In the performance of its first role, the Code is concerned with identifying the extensions of professionalism to serve the public’s evolving needs. In the performance of its other role, the Code is concerned with the refinement and specific application of legal principles to real estate transactions.
When the Code was first adopted, there were no statutory definitions of the professional responsibilities necessary to protect and serve the public. That such definitions exist today in state license laws is in large measure the result of the Code. Thus, as government came to recognize that the professional duties and obligations assumed by REALTORS® voluntarily under the Code truly served the public interest, it then conditioned licensure on the licensee’s acceptance to protect the whole public and not merely those served by REALTORS®.
While the task of identifying the extensions of professionalism continues, certainly in recent years, with the general licensure of the profession, the role of the Code is sensitizing REALTORS® to the full implications and applications of their legal obligations has become increasingly important. It is this role which has involved the Code so intimately with such legal doctrines as implied warranty, agency and fiduciary duty and equal opportunity.
Because the Code is a living document and real estate is a dynamic business and profession, the law need never be its substitute. So long as the aspiration to better serve the public remains the underlying concept of the Code it must evolve and grow in significance and importance consonant with but independent of the law.
The Code and Its Use
There is no idea which cannot be misapplied; no faith which cannot be exploited; no concept which cannot be abused; and no principle which cannot be perverted. For this reason, the integrity of the Code and the value of its vision of the real estate industry depends ultimately upon its use.
If it is applied inconsistently, it becomes arbitrary and hence oppressive. If it is applied without understanding, it becomes unreasonable and hence dogmatic. If it is used in ignorance, it becomes meaningless; if it is used inappropriately, it becomes irrelevant; and if it is used without moderation, it becomes irrational.
No Code of Ethics can long survive its misuse or misapplication. This is why the REALTORS® Code of Ethics must be applied with continuing and conscientious concern for procedural due process.

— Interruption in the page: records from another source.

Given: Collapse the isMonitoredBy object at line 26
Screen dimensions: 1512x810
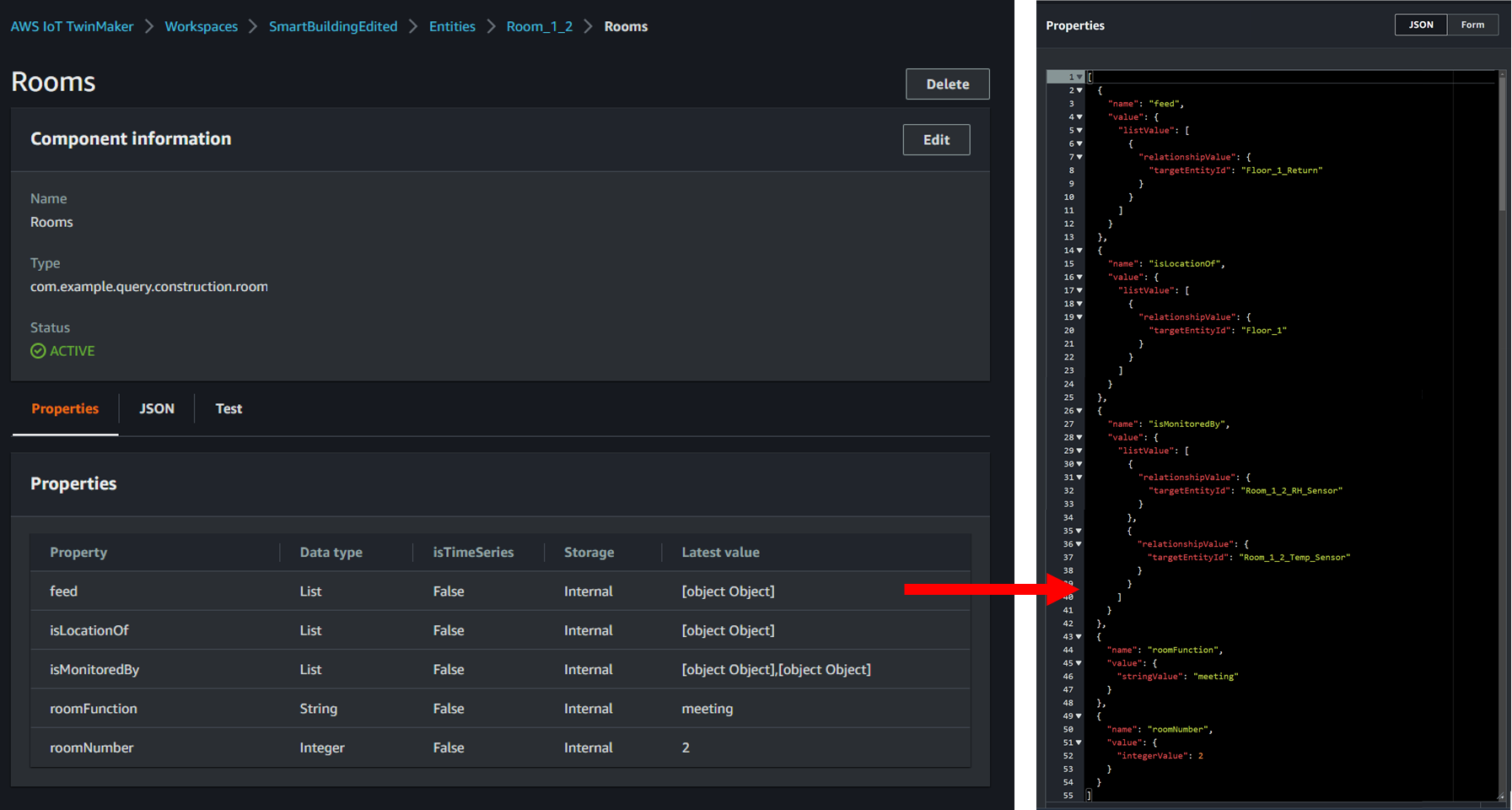Looking at the screenshot, I should (x=1078, y=410).
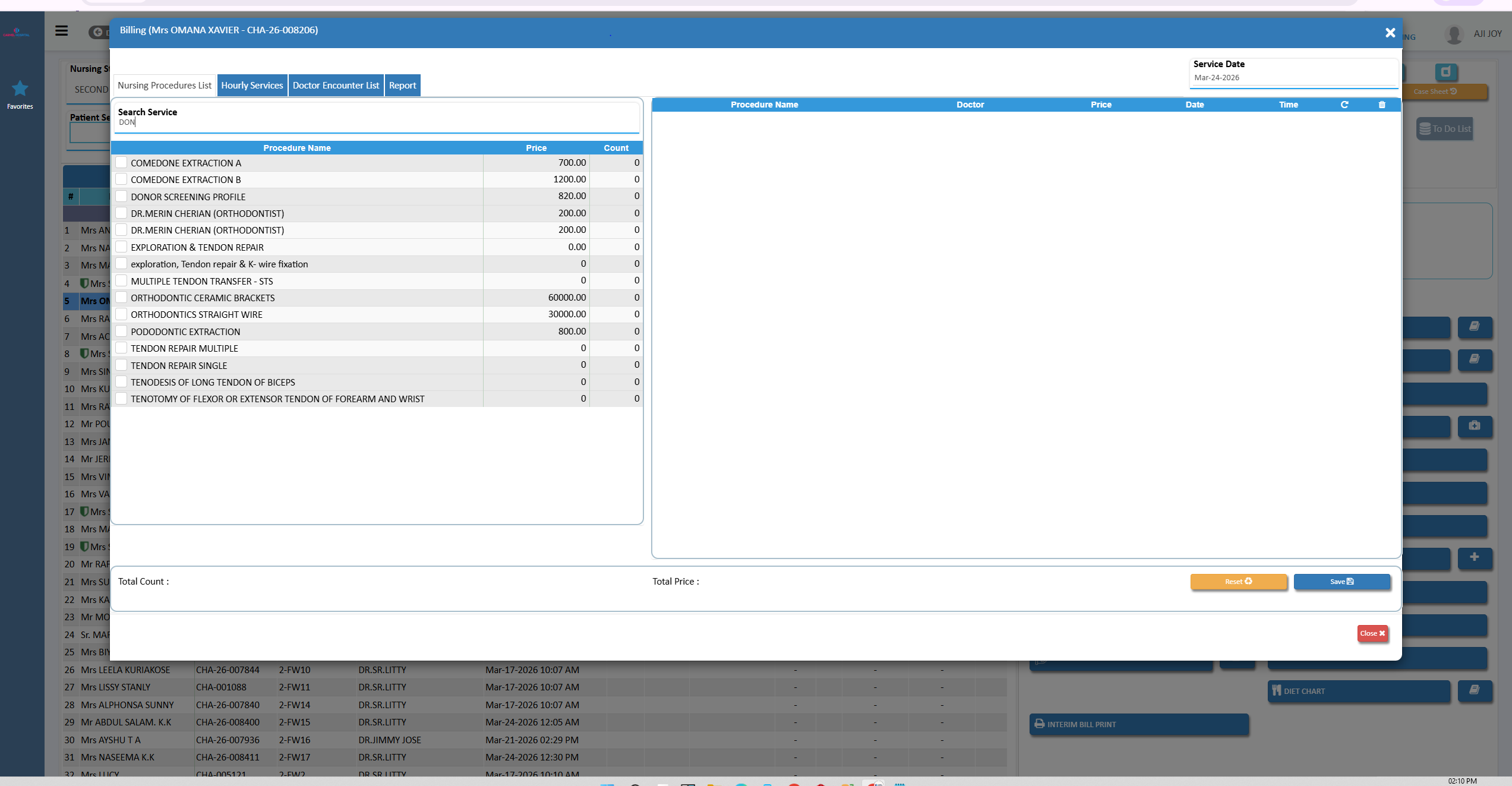Click into the Search Service input field
This screenshot has height=786, width=1512.
point(377,122)
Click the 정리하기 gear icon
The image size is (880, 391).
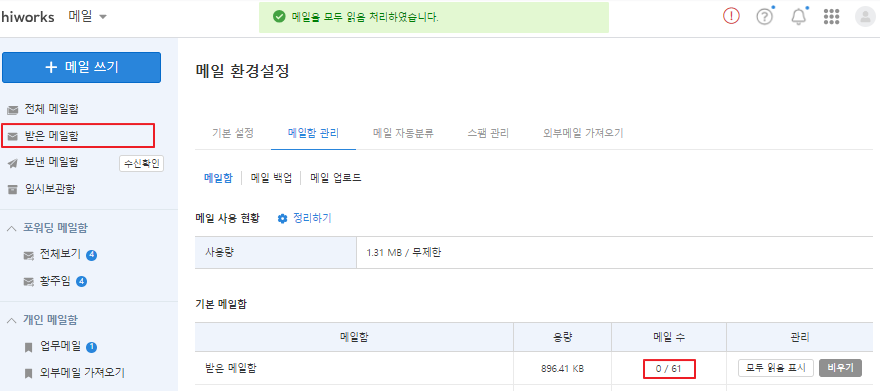point(282,218)
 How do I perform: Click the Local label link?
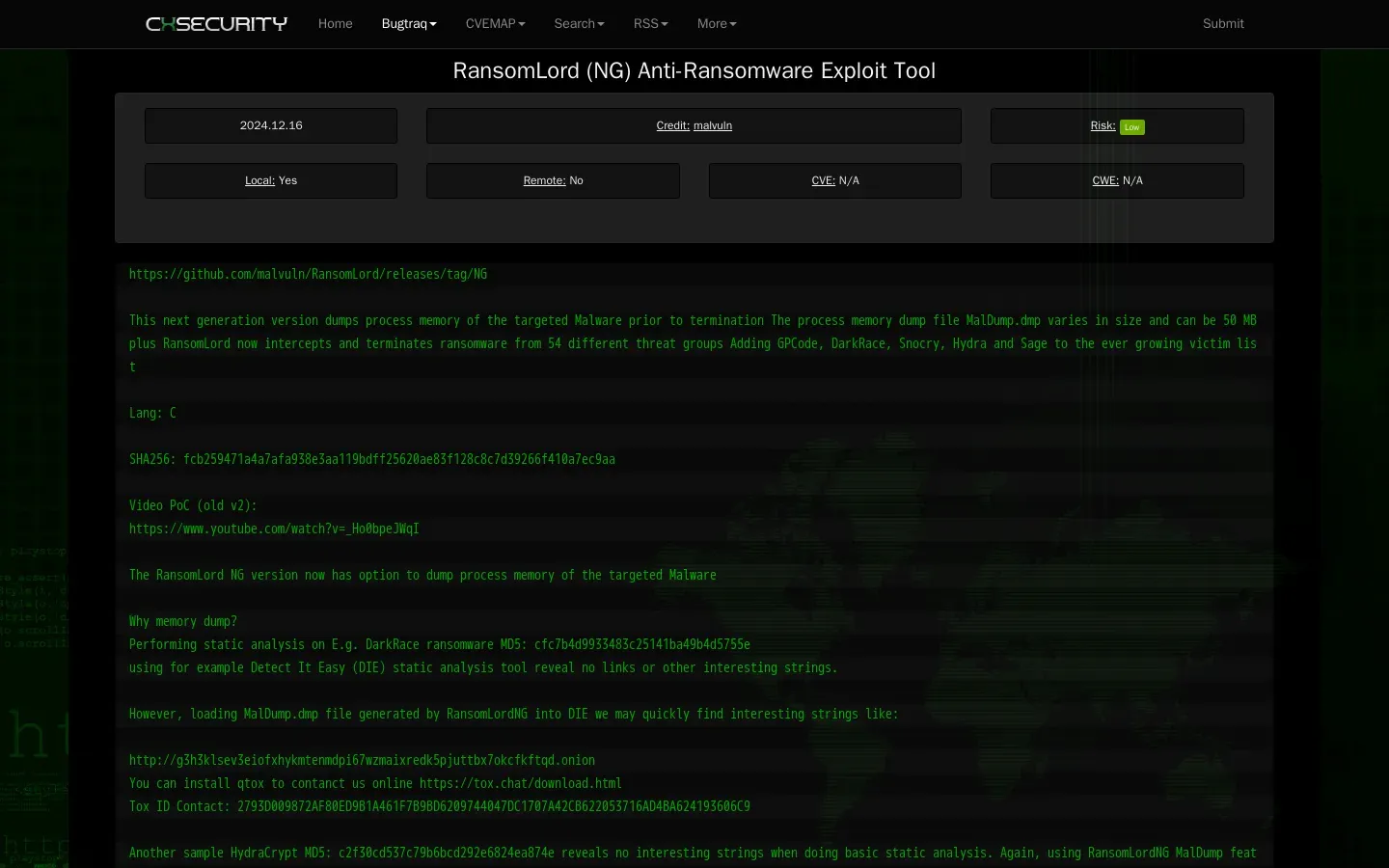click(259, 181)
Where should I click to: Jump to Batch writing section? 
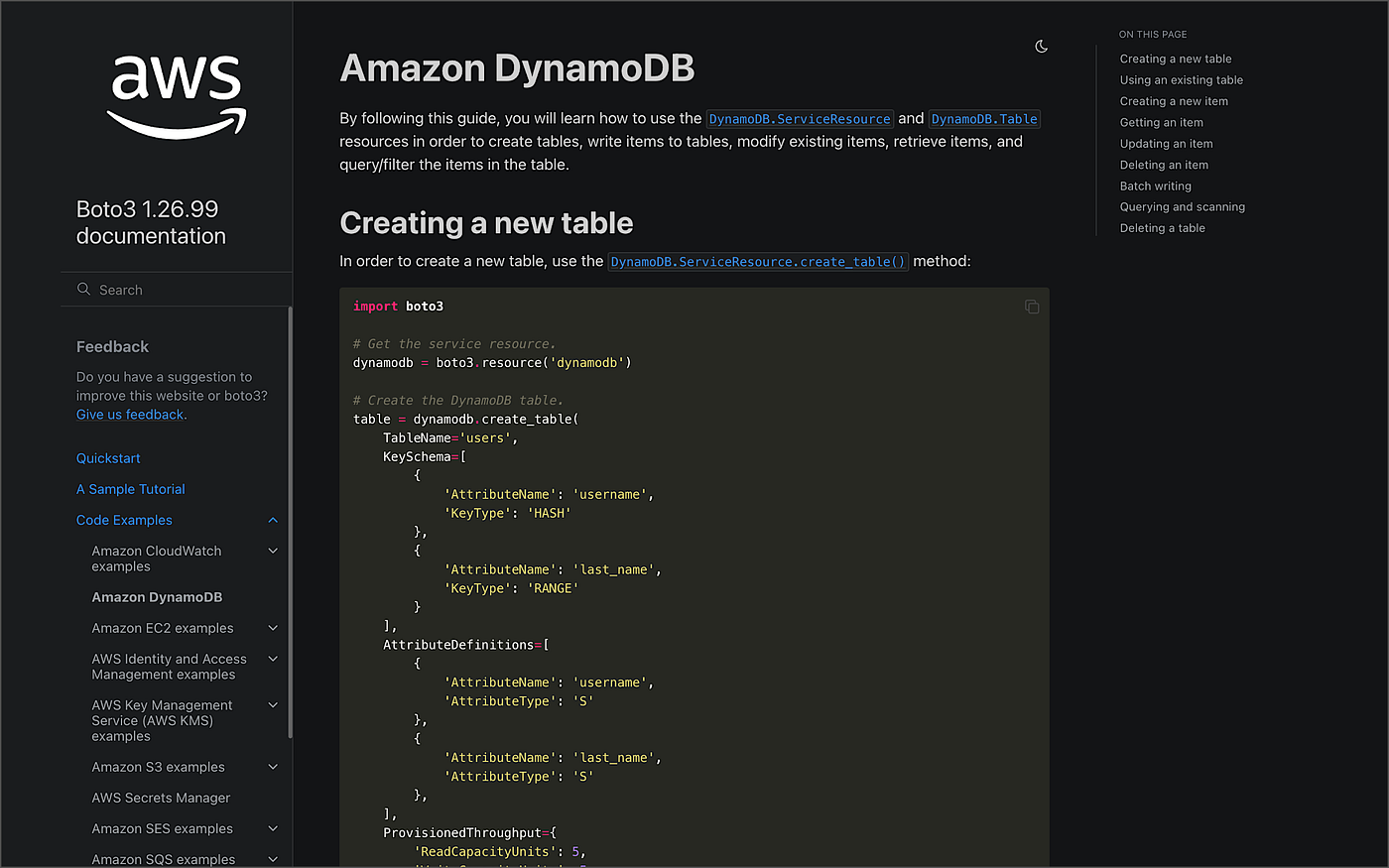coord(1156,186)
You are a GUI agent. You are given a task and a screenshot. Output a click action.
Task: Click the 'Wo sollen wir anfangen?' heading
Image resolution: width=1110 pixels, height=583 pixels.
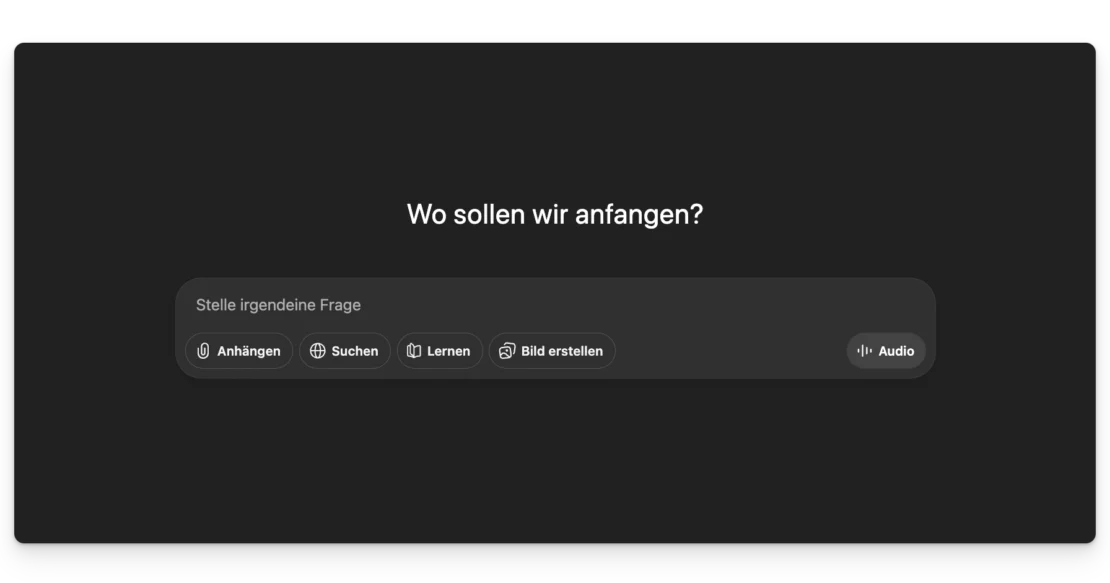click(x=555, y=214)
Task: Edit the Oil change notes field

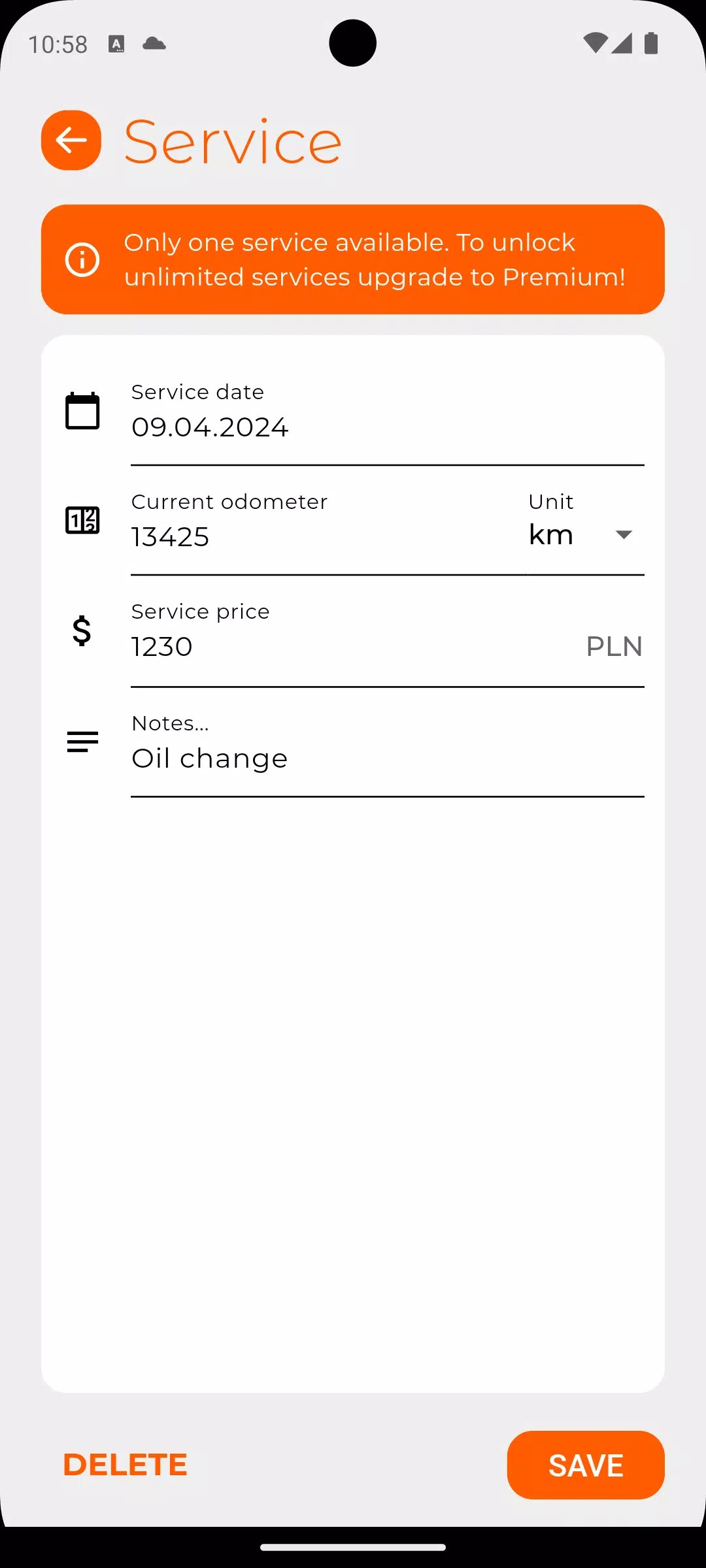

Procedural due process is both an explicit and implied requirement of the Code. It is required explicitly by Article , which requires a “proper tribunal” and implicitly by the Preamble’s reliance on the Golden Rule. The due process requirement, after all, requires nothing more than a fair and diligent search for the truth—with an opportunity for all facts to be gathered; all views to be heard; all defenses to be raised and all prejudice or bias to be expunged. But while due process requires nothing more than a fair and diligent search for the truth, so the Code may be properly applied, due process permits “nothing less.” There is no acceptable level of unfairness, no permissible slight of the search.
In its Code of Ethics the family of REALTORS® has been offered a farsighted vision of the profession as it could be and should be. This vision, however, must not be blurred by myopic applications of the Code for shortsighted gains at the expense of farsighted objectives. A REALTOR® who serves the public serves himself by guaranteeing his future.
But neither must this vision, however clear, obscure the fact that the goals of the Code must be reached step by step, following the path of due process rather than the line of least resistance.
To REALTORS®, the Code of Ethics offers the lessons of hindsight, the guidance of foresight, and the understanding of insight—A Rare Gift of Vision.